• **WHAT TO DO**:
1. In the late-night journal entry, list every clock time that appears, including the one in its date line.
2. Return the passage of the late-night journal entry that starts at "So it’s a Tuesday" and ends at "typing this up.", copied word for word.

• **SOURCE TEXT**:
%%

Feb 28, 2007 02:47
I know I should be in bed
And its almost 3am
But when I close my eyes I can only see miles of headlights
Fleshing out the distance
Not to tired, yet not awake.I’m forcing it out. Someone has been driving me crazy already with it, and I suppose it’s time. Step by step.
So it’s a Tuesday night, and I suppose you can say, a lot of nothing has been done tonight. Waking at 9AM, with a great horoscope to start my day; did my classes and went to the gym. Gym was rather exciting; pushing my self to the point where you feel light headed, tired, and weak was the end of it. Grabbing some pita pit, on the way back. Sitting in front of my comp and staring at my paper, just waiting for it to start filling it self up with paragraphs. Deciding to visit my friends across the hall; and grabbing a late night breakfast. And now here I am, at 1:45 AM typing this up.

%%

[Saved data entries]
%%

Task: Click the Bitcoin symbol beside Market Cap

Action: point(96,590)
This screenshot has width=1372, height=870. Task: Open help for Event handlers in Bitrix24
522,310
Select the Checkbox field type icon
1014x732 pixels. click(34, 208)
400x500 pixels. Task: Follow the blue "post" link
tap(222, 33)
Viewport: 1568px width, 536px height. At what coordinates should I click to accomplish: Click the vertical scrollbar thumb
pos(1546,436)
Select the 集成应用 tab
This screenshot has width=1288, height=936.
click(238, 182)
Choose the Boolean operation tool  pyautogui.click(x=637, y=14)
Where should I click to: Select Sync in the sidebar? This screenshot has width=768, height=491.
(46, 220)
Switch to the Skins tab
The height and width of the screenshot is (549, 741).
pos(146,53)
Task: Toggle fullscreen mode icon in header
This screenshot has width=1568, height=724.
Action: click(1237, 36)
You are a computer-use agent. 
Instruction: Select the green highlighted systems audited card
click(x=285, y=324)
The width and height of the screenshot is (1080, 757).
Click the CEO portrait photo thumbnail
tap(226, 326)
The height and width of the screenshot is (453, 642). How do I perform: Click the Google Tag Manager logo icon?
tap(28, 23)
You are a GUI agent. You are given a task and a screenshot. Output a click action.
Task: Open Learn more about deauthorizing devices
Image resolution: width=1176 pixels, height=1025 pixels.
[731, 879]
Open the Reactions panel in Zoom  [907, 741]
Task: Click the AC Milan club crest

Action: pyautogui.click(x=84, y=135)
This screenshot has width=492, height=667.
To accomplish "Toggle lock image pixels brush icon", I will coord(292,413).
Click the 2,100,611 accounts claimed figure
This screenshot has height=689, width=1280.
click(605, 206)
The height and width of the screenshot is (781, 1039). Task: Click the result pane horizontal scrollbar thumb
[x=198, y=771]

%%

• **ANSWERS TO THE EXERCISES**:
1. 02:47, 3am, 9AM, 1:45 AM

2.
So it’s a Tuesday night, and I suppose you can say, a lot of nothing has been done tonight. Waking at 9AM, with a great horoscope to start my day; did my classes and went to the gym. Gym was rather exciting; pushing my self to the point where you feel light headed, tired, and weak was the end of it. Grabbing some pita pit, on the way back. Sitting in front of my comp and staring at my paper, just waiting for it to start filling it self up with paragraphs. Deciding to visit my friends across the hall; and grabbing a late night breakfast. And now here I am, at 1:45 AM typing this up.